Casse vuote e porte spalancate Ai Castelli non c’è Virginia Raggi, non sono presenti, o almeno non appaiono nella loro virulenza, le lotte fratricide in seno al direttorio e per fortuna non esistono i problemi che ha Roma. Giunte praticamente tutte completate e lavoro già avviato. “Sono ore faticose, però ho trovato i conti in ordine nel mio Comune anche se le casse sono vuote”. Il 43enne Carlo Colizza è il nuovo sindaco di Marino. Anche qui porte spalancate da arresti e inchieste: l’ex sindaco (del centrodestra) arrestato per mazzette, la giunta sbaragliata, la classe dirigente messa in fuga dalla rivolta popolare. Dice il sindaco: “Perché non hanno premiato il Pd? Il guaio l’aveva combinato il centrodestra eppure tutti hanno percepito che solo i Cinque Stelle avrebbero potuto portare il cambiamento.
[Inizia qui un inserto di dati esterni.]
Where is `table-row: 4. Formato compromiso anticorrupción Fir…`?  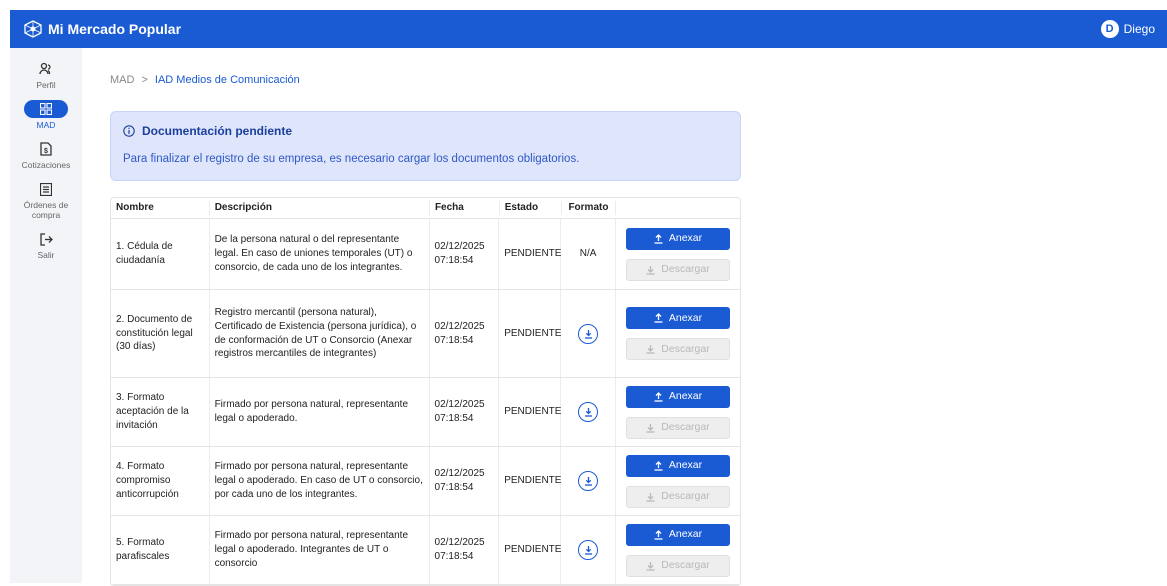 table-row: 4. Formato compromiso anticorrupción Fir… is located at coordinates (426, 482).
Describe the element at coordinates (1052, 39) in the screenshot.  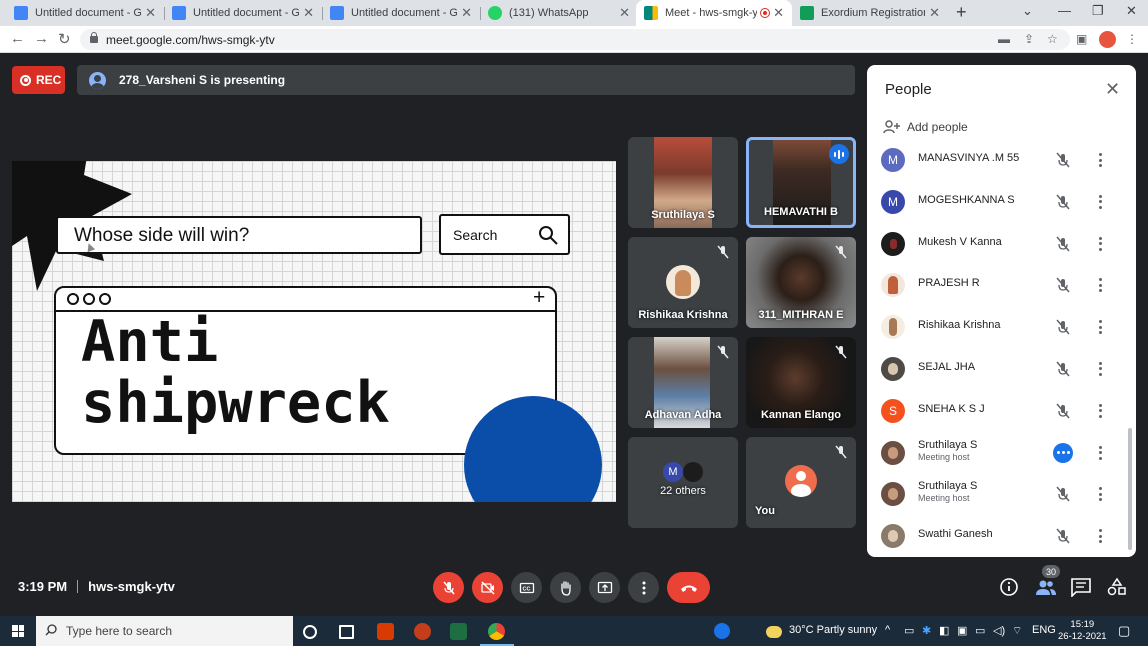
I see `bookmark-star-icon: ☆` at that location.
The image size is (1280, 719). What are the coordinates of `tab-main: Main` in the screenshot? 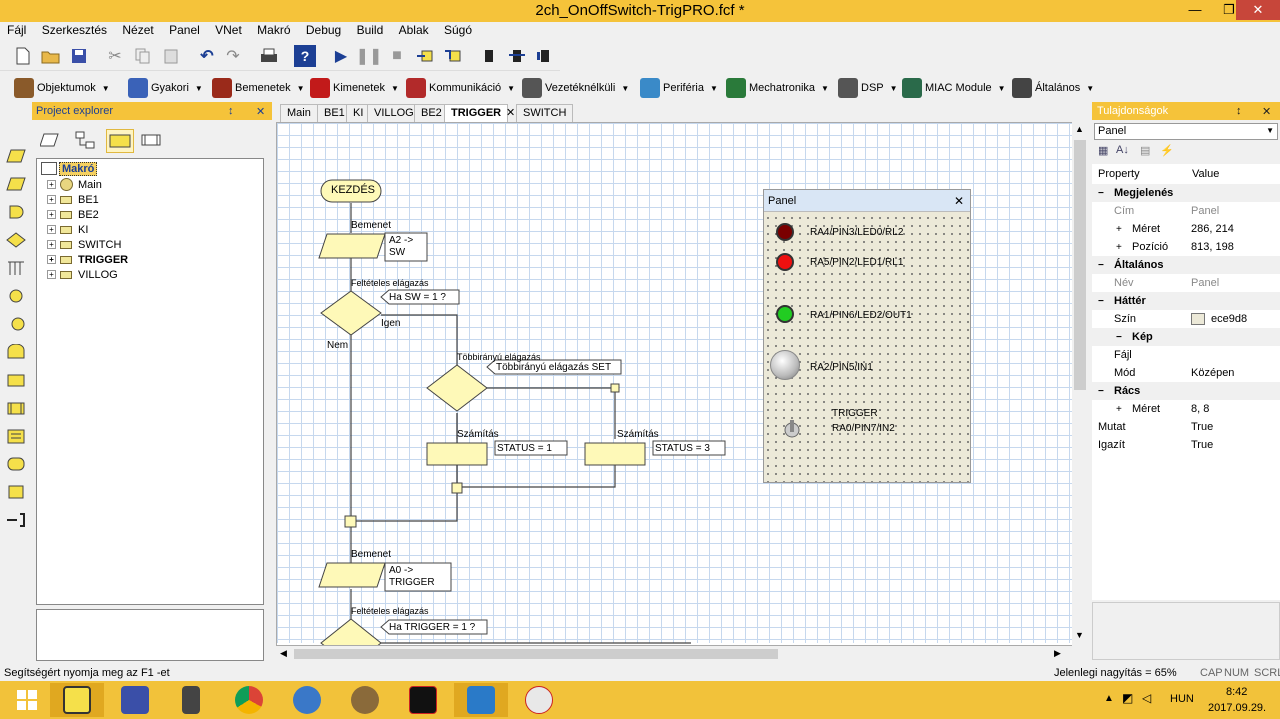 It's located at (299, 113).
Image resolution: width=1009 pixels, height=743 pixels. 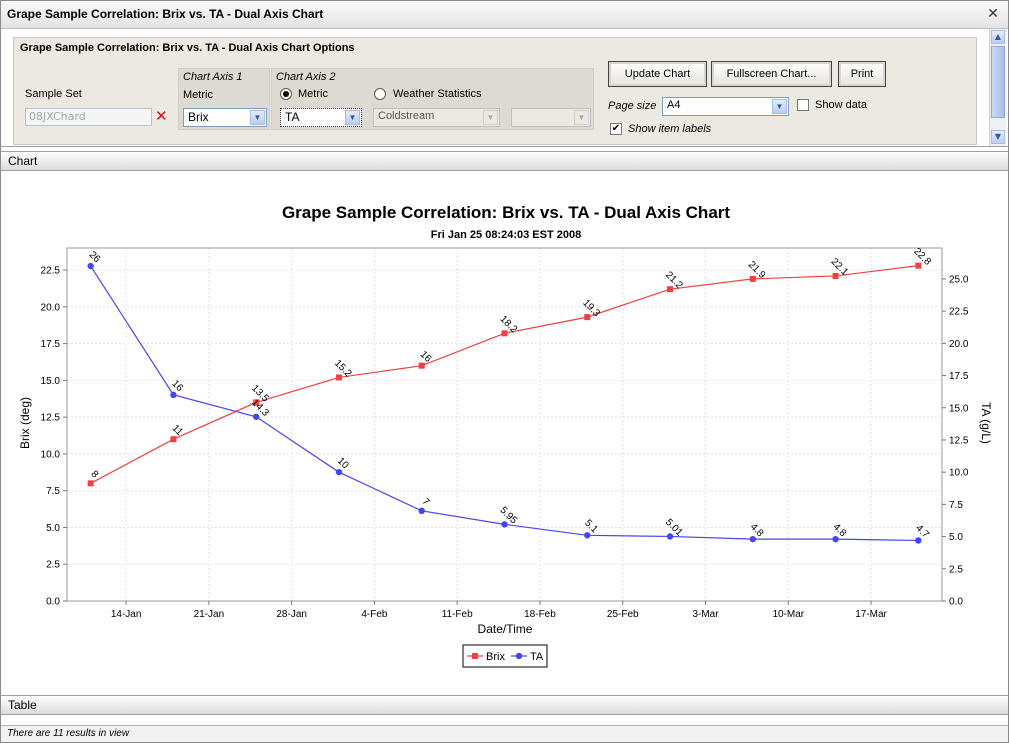 I want to click on x-tick-label: 21-Jan, so click(x=210, y=614).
Io ho un passato, seppur lontano, nel centrodestra, ma questa eterogeneità di presenze significa una cosa sola: non esistono più destra e sinistra. Esiste un modo di governare, un’idea di sviluppo, la forza che noi mettiamo per dare attuazione alla trasparenza, non lasciare da soli gli ultimi e dire no ai poteri forti. Il mio primo no è pronto: negherò la cementificazione di cento ettari, un milione e duecentomila metri quadrati di nuove costruzioni. Non ce n’è bisogno, Marino è piena di case invendute, di vani sfitti, di locali vuoti. Si riparte da lì”.